Allerdings wird der Busfahrer, eine durchaus vitale Figur,
zusehends von Erikas Heiligkeit ergriffen - und je mehr
er darin aufgeht, umso desillusionierter erscheint die Heilige
selbst. Ist sie überhaupt eine Pilgerin, fragt sich
am Ende. Die Frage bleibt ohne Antwort, denn die Stücke
von Bärfuss verweigern eine solche resolut. Dem entsprechend
verhindert Bärfuss aber auch, dass seine Figuren schrill
ins Eindeutige verzerrt werden. Jede von ihnen behält
etwas zutiefst Menschliches in ihrer grenzenlosen Einsamkeit
und Ohnmacht. Darin erweist sich auch hier die Doppelbödigkeit
des Stücks. Bärfuss zeigt kleine Ausschnitte der
Welt, ohne Besserwisserei. Sein Engagement äussert
sich in subtiler Differenzierung.

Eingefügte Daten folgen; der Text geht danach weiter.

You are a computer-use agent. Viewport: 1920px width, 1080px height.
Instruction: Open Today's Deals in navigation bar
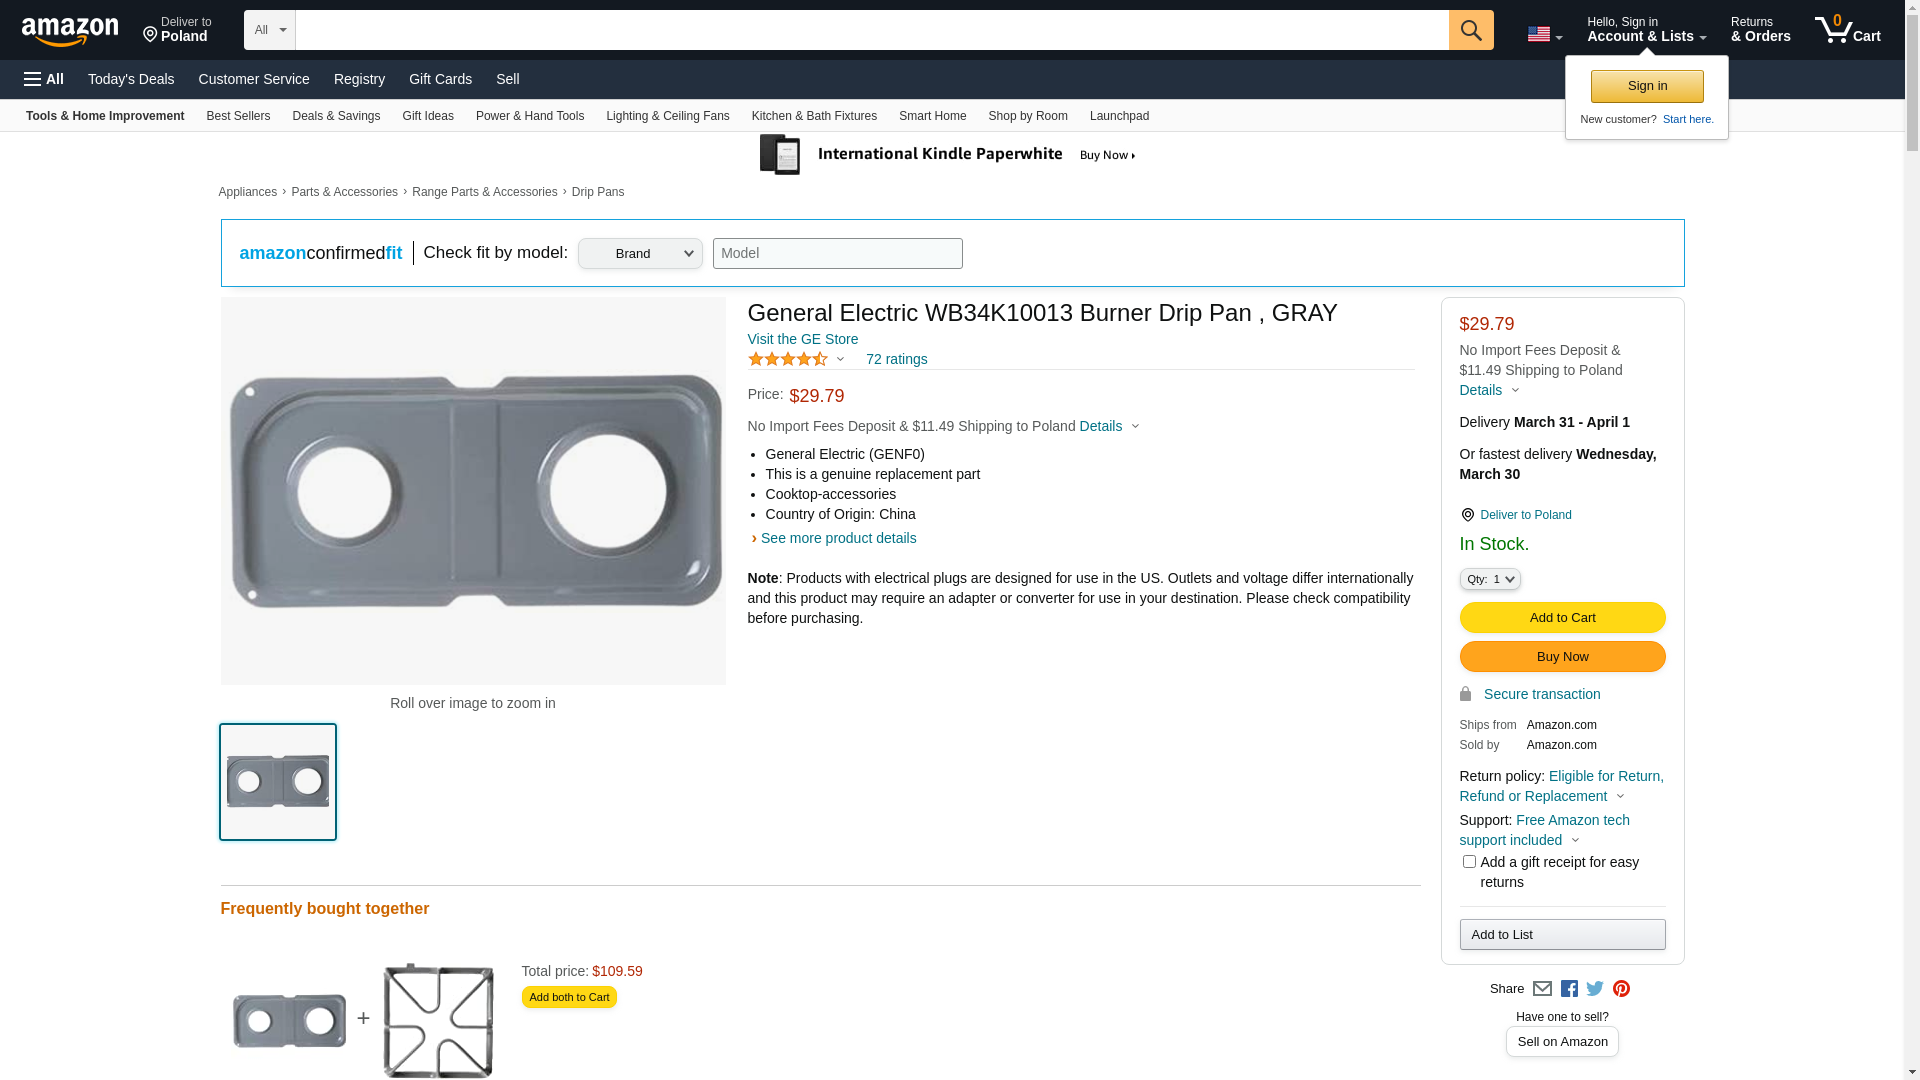pyautogui.click(x=131, y=79)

Der Prozess der Desillusionierung
führt bei ihm nicht zur leer ge(t)räumten Bühne,
sondern zu einem Zustand der Ergriffenheit, in dem das Bewusstsein
kurz aufblitzt, dass es so etwas wie Menschlichkeit gibt,
wenn wir dies nur tätig anerkennen wollten.
Lukas Bärfuss braucht keine Parolen und kein Geschrei,
um politisches Theater zu machen. So ist es ein Glück
für die deutsche Theaterlandschaft, dass sie solche
Autoren hat.
Beat Mazenauer
Lukas Bärfuss: Meienbergs Tod -
Die sexuellen Neurosen unserer Eltern - Der Bus. Stücke.
Wallstein Verlag, Göttingen 2005. 220 S., 34.40 Fr.